# Parts of the exercise:
[1] Repeat, word for word, the part of the article on Colorado's vaccine supply between "Since the start" and "already scheduled event.", inclusive.
[2] Carry on the news story about Governor Polis and Colorado's vaccine doses, starting after its final sentence.

# Selected excerpt:
___
Since the start of the COVID-19 pandemic, Governor Jared Polis has generally avoided giving a tongue-lashing to President Donald Trump or members of his inner circle over disease-related topics, presumably because he didn't want Colorado to face retribution when it came to federal aid and desperately needed supplies. But during a January 15 press conference focusing on the novel coronavirus, Polis dropped the politeness and put Trump, Vice President Mike Pence and Secretary of Health and Human Services Alex Azar on blast for promising the state a one-time bump of 210,000 vaccine doses from a reserve supply that doesn't exist — something he said he learned about shortly before the already scheduled event.
"We're extremely disappointed that we were lied to," Poli maintained. "We were led to believe they would release the stockpile, which would have equated to about 210,000 doses, a three-week supply, but that was unfortunately not true."
When asked for his guess about whether this fiction was motivated by vengeance or bungling, Polis replied, "I'm not going to cast aspersions. My guess is it's gross incompetence...but I could be erring on the side of my optimistic view of human nature."
After a quick update on current data (2,281 new COVID-19 cases on January 14 and 881 hospitalizations), Polis detailed the amount of vaccine the state is actually slated to receive in the coming days: 34,700 doses of the Moderna medication and 35,100 of the Pfizer version. That adds up to 69,800 total doses, but the state is able to stretch that number to 77,500 by careful use of small excess amounts in each vial. He expects that Colorado will receive a similar volume through the end of January, with 90,000 to 100,000 per week coming around the first of February.
___
# Dataset entries:
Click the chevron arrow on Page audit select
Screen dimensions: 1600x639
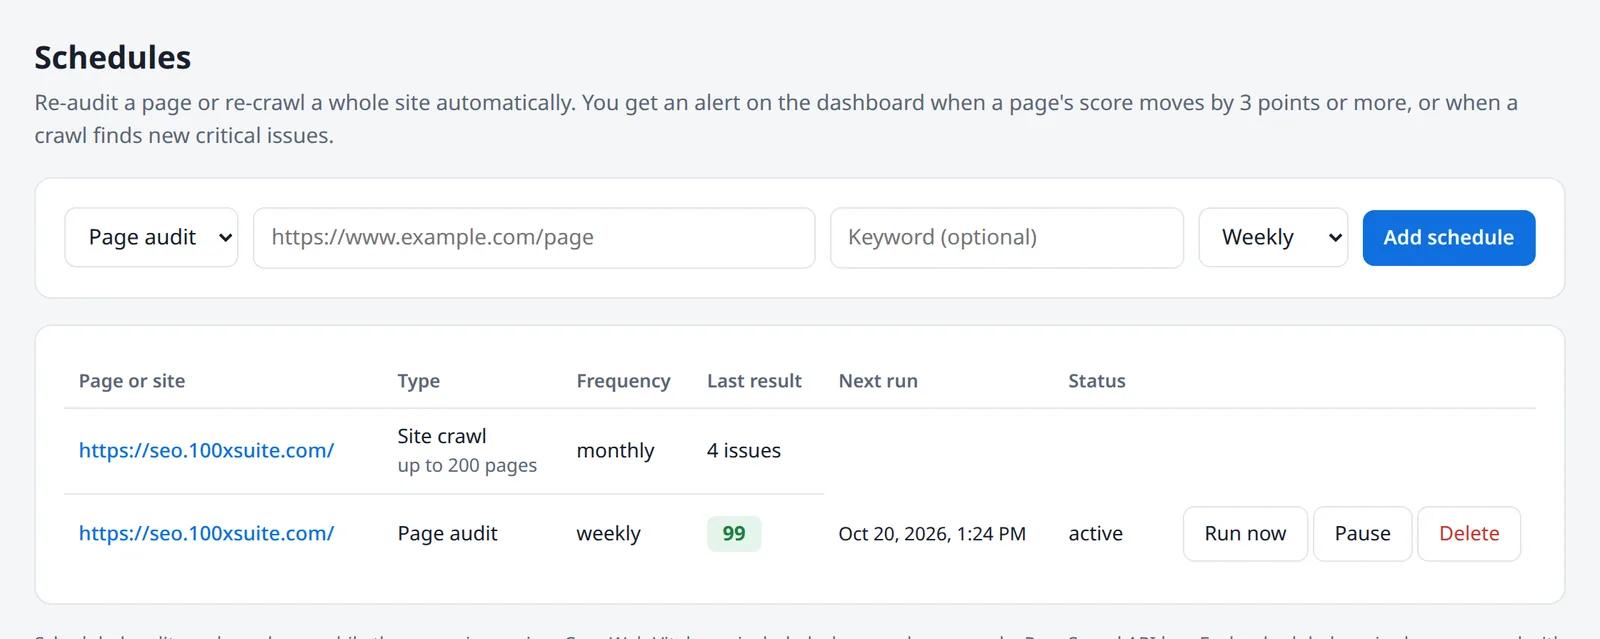click(x=225, y=238)
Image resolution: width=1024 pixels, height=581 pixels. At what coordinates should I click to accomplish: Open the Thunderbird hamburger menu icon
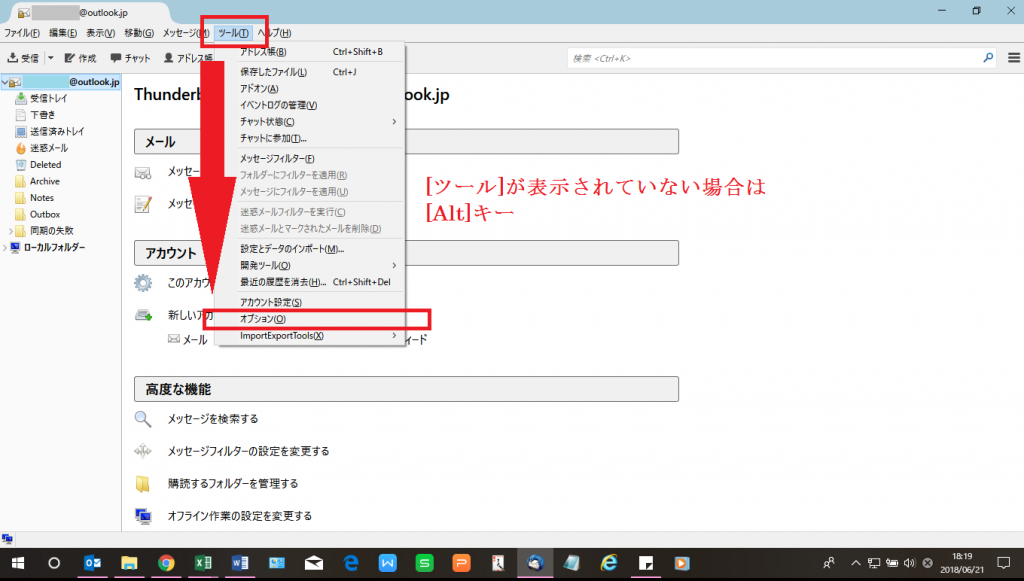click(x=1013, y=57)
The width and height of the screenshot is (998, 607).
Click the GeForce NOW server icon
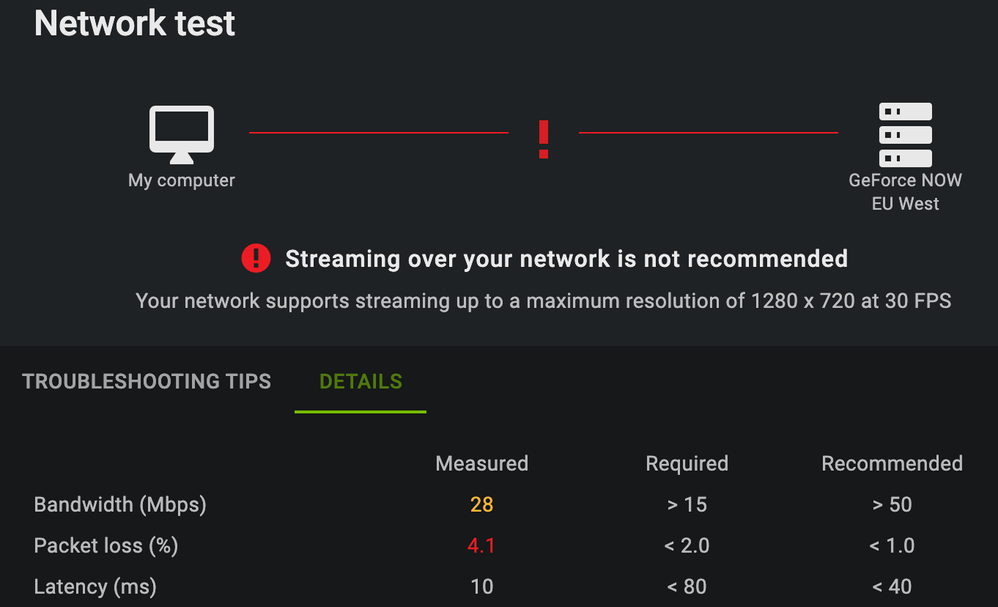point(905,134)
___
# Responses by item number:
[1]
Since the start of the COVID-19 pandemic, Governor Jared Polis has generally avoided giving a tongue-lashing to President Donald Trump or members of his inner circle over disease-related topics, presumably because he didn't want Colorado to face retribution when it came to federal aid and desperately needed supplies. But during a January 15 press conference focusing on the novel coronavirus, Polis dropped the politeness and put Trump, Vice President Mike Pence and Secretary of Health and Human Services Alex Azar on blast for promising the state a one-time bump of 210,000 vaccine doses from a reserve supply that doesn't exist — something he said he learned about shortly before the already scheduled event.

[2]
Had the aforementioned 210,000 doses actually arrived as pledged, he noted, officials would have been able to lower the minimum age for prioritization to 65 and perhaps include front-line workers such as teachers in the vaccination pool sooner. Now that won't happen, but he still expressed confidence that Colorado will be able to achieve its original goal of inoculating 70 percent of residents age seventy and above by February's end, in part because almost all of the health-care personnel working directly with virus patients have gotten their shots, freeing up more resources for seniors. A separate federal program covering nursing homes and assisted-living facilities isn't quite this far along, and Polis expressed frustration about that, too — but as he acknowledged, the majority of these sites have been serviced, with vaccines for the rest expected to follow soon.
In the meantime, Polis asked elders to be patient, since all of them won't be able to receive the vaccine immediately.
Around the midpoint of the discussion, Polis shifted gears to talk about the extension of the federal Paycheck Protection Program, or PPP. This time around, the funds will only be available to businesses that were down 25 percent or more for at least one quarter of 2020. Dr. Kit Kieling of Orderly Health spoke about the ways in which his operation benefited from PPP resources during the initial round and how he's looking forward to applying again — and took the chance to hype his service, too.
In a question-and-answer session, Polis stressed that the state is carefully monitoring the performance of hospitals, clinics and other entities that are distributing the vaccine to ensure that they are doing so efficiently and equitably — and he confirmed that no discipline would be meted out against a couple of systems that recently had doses spoiled as a result of what he termed "acts of God" (a power outage, in one case). Polis also discussed research suggesting that vaccinated individuals can still spread the virus even if they don't become infected by it — a development that is likely to present an extra challenge to health officials several months from now.
At present, though, job one is collecting and injecting as much vaccine as possible, and Polis was clearly still fuming about the latest untruth to come out of the Trump administration in its waning days. About the stockpile, he said, "Never in our wildest dreams did we think it didn't exist."